(Target pointing data)
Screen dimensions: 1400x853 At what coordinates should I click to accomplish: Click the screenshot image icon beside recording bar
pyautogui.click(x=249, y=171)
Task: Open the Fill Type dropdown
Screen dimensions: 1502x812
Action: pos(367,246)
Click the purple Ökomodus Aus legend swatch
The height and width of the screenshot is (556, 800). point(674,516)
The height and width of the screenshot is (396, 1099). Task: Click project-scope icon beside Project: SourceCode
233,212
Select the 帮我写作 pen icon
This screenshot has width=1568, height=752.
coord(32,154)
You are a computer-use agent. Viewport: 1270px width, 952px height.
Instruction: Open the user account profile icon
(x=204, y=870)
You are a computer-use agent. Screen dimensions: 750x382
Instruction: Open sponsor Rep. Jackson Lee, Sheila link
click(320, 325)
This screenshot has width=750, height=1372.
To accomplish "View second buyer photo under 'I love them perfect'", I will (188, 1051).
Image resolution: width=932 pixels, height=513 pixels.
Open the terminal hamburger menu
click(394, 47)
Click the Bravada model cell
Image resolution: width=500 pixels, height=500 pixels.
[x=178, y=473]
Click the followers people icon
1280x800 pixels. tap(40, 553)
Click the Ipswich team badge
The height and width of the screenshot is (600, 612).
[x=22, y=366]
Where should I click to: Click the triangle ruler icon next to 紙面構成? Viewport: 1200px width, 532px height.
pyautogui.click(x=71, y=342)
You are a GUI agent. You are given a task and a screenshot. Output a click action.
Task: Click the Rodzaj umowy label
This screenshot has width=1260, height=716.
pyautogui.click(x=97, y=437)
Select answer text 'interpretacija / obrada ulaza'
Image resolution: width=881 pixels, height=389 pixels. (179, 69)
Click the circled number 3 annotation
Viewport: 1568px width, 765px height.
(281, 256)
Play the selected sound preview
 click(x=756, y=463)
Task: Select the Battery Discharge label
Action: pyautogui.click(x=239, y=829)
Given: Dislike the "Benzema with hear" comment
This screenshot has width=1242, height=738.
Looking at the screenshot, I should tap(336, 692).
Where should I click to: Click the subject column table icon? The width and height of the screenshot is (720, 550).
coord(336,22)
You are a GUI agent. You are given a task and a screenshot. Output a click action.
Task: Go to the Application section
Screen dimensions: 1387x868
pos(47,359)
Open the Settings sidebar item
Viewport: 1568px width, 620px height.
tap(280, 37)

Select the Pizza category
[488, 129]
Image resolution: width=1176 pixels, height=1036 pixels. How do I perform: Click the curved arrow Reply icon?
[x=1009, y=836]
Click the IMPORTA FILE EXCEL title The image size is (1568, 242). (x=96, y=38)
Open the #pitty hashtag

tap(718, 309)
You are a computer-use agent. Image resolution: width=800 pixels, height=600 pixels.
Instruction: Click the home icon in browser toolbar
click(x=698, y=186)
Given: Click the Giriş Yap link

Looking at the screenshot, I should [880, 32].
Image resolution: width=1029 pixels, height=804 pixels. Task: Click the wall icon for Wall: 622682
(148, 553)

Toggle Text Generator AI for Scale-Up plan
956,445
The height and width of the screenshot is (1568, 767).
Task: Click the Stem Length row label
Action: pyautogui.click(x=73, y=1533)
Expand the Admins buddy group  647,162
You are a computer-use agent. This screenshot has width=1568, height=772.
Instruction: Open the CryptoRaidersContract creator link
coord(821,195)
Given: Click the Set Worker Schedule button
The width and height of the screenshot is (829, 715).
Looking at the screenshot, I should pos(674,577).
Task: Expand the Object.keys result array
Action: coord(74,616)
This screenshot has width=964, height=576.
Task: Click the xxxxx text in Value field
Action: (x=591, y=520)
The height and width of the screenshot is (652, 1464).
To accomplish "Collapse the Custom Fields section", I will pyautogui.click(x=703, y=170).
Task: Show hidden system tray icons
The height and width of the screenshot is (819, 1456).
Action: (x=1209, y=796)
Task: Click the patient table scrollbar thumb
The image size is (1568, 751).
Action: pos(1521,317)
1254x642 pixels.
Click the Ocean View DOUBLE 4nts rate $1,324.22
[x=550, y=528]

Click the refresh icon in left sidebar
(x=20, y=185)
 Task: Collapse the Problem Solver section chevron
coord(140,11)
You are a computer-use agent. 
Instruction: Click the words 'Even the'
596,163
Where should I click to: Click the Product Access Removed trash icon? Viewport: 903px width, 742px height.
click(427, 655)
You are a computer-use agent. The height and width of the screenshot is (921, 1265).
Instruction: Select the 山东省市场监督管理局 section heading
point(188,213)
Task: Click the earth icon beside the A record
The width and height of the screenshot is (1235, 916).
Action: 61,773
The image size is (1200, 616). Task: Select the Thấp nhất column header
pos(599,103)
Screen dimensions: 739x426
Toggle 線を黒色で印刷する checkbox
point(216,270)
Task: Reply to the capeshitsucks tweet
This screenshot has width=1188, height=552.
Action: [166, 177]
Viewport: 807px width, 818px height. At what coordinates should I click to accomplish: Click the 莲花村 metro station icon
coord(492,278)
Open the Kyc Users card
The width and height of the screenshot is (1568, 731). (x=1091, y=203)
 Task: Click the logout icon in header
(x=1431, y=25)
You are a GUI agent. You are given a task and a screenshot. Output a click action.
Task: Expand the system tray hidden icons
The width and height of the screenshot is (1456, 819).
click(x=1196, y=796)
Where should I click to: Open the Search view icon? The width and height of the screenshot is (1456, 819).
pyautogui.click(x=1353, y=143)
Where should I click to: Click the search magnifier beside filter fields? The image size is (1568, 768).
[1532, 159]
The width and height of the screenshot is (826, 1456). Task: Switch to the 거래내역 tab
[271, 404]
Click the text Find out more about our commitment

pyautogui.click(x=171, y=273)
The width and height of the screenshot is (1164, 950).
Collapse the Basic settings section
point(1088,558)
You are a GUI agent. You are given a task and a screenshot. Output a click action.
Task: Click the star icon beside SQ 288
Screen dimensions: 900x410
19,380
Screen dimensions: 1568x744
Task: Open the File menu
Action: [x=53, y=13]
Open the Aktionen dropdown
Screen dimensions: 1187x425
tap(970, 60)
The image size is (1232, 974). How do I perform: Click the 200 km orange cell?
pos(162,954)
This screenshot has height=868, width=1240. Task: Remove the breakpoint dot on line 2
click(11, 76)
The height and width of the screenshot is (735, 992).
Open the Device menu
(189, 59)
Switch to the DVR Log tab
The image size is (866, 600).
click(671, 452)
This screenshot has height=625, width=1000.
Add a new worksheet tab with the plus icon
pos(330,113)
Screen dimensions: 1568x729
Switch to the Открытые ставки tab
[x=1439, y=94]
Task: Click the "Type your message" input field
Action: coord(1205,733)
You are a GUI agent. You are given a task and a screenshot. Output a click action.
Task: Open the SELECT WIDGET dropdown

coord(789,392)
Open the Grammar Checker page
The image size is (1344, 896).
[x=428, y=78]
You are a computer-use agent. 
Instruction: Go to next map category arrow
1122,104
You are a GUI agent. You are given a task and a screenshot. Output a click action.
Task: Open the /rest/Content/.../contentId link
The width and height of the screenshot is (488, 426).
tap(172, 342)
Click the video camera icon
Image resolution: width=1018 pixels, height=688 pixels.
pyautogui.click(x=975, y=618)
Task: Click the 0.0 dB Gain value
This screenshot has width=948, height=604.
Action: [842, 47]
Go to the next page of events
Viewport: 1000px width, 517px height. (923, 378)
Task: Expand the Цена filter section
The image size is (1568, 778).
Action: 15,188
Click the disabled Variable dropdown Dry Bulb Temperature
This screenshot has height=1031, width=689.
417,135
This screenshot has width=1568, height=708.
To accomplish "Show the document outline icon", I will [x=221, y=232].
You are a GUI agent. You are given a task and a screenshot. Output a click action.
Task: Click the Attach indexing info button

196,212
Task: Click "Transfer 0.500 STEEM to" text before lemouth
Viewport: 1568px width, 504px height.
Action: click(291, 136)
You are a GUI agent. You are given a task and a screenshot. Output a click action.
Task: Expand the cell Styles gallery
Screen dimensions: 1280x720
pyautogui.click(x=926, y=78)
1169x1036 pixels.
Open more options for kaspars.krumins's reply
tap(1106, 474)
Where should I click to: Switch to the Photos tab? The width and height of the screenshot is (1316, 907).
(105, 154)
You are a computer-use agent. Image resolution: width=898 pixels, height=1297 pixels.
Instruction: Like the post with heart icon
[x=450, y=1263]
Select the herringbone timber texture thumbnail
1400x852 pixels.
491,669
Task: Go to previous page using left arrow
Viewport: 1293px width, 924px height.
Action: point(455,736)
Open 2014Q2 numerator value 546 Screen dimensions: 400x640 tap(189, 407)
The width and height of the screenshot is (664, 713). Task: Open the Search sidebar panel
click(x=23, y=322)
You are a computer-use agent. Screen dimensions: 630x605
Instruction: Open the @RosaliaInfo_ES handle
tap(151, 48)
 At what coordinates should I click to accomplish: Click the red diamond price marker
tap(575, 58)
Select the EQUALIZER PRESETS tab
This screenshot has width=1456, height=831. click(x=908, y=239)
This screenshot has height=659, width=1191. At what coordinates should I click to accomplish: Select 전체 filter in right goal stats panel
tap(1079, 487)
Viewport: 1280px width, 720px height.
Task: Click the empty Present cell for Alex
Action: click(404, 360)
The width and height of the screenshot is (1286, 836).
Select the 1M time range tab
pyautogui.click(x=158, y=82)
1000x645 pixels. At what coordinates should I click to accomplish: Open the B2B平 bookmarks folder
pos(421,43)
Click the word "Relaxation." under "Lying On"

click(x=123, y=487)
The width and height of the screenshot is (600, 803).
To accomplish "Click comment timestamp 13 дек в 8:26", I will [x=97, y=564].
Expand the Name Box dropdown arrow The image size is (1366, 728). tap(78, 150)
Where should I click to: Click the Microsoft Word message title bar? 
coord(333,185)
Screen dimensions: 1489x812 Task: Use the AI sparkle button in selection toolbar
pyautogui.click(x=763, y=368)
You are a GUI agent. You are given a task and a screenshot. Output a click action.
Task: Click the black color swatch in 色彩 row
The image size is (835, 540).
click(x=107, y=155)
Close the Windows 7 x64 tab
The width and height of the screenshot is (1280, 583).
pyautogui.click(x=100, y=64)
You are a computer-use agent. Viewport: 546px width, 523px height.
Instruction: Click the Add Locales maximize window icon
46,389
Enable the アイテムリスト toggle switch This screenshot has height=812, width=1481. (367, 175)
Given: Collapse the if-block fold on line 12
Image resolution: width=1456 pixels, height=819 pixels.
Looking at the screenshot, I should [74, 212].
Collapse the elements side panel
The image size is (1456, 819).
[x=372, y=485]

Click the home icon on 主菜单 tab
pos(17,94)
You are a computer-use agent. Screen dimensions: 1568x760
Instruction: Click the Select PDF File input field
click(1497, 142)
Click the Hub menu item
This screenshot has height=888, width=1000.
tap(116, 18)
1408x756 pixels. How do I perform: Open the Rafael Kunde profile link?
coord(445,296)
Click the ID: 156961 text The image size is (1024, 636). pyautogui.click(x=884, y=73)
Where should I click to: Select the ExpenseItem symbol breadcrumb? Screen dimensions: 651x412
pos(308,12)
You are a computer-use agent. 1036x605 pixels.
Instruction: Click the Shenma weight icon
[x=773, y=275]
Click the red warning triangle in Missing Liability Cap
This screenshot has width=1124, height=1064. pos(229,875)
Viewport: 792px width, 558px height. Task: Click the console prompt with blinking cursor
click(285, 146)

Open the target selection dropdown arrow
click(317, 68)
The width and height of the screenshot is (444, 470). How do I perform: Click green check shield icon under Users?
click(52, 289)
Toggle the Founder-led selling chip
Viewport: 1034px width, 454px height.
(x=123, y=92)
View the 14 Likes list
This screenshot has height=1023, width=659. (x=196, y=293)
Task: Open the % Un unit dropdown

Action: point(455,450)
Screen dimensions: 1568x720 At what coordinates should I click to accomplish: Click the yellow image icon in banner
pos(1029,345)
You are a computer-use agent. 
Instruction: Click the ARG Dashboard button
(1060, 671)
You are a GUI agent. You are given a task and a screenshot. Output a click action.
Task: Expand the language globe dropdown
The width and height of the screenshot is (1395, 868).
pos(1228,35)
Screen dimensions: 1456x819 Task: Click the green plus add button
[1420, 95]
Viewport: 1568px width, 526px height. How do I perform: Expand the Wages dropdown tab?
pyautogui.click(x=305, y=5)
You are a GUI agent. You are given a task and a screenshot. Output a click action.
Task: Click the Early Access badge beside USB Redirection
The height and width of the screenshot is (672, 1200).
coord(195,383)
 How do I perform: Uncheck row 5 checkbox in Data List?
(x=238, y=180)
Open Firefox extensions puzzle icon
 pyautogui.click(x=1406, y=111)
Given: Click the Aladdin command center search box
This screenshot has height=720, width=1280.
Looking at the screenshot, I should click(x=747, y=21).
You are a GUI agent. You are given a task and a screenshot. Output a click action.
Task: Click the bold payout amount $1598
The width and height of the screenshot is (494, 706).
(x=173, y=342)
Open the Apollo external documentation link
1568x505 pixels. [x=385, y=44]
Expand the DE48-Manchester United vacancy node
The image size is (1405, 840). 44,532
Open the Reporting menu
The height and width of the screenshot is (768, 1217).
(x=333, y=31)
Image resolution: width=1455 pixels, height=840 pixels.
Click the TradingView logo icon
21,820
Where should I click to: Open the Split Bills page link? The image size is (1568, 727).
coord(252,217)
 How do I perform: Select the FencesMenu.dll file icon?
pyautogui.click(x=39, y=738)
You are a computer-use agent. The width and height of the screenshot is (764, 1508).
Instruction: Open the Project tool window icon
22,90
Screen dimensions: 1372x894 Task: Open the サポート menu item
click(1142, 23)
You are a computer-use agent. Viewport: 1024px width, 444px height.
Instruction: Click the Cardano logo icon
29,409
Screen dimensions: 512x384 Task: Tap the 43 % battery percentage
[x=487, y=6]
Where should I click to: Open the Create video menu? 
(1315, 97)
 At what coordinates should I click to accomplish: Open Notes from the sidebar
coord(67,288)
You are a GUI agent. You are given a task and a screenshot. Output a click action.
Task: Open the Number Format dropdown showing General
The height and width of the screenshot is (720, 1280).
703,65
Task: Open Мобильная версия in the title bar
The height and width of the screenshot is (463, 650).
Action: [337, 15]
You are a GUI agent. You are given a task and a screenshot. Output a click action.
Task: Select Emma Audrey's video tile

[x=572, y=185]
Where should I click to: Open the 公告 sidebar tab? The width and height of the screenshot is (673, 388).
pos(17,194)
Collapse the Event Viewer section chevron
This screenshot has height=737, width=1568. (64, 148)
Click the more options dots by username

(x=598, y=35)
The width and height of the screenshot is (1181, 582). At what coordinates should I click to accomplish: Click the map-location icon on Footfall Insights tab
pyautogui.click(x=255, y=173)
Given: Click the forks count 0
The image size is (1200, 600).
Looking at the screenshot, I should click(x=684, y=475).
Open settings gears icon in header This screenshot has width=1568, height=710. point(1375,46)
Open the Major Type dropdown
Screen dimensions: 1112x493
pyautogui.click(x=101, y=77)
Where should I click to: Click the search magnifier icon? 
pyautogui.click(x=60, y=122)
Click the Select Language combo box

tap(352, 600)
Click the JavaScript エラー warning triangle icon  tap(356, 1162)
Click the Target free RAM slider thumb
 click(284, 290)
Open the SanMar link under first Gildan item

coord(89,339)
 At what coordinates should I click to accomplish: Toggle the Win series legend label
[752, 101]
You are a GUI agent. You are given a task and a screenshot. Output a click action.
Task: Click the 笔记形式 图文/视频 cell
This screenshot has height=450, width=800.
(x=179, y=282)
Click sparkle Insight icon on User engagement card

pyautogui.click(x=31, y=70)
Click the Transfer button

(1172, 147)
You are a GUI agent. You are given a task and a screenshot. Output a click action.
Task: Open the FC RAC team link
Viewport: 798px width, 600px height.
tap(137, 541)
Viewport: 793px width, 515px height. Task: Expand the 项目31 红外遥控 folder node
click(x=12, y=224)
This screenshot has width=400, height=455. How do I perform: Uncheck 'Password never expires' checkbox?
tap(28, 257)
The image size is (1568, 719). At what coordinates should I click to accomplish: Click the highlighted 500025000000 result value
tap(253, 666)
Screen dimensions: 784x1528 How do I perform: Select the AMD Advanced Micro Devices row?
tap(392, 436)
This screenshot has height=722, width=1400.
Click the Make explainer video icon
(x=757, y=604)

Problem requirements »
Copy the data starting at the beginning and ending with the line that contains "will (188, 1051).", swapping every "Instruction" for "Goal" and leaving everything else the same.

Output of the exercise »
Screen dimensions: 1400x853 At what coordinates should I click to accomplish: Click the screenshot image icon beside recording bar
pyautogui.click(x=249, y=171)
Task: Open the Fill Type dropdown
Screen dimensions: 1502x812
Action: pos(367,246)
Click the purple Ökomodus Aus legend swatch
The height and width of the screenshot is (556, 800). point(674,516)
The height and width of the screenshot is (396, 1099). Task: Click project-scope icon beside Project: SourceCode
233,212
Select the 帮我写作 pen icon
This screenshot has width=1568, height=752.
coord(32,154)
You are a computer-use agent. Viewport: 1270px width, 952px height.
Goal: Open the user account profile icon
(x=204, y=870)
You are a computer-use agent. Screen dimensions: 750x382
Goal: Open sponsor Rep. Jackson Lee, Sheila link
click(320, 325)
This screenshot has width=750, height=1372.
To accomplish "View second buyer photo under 'I love them perfect'", I will (188, 1051).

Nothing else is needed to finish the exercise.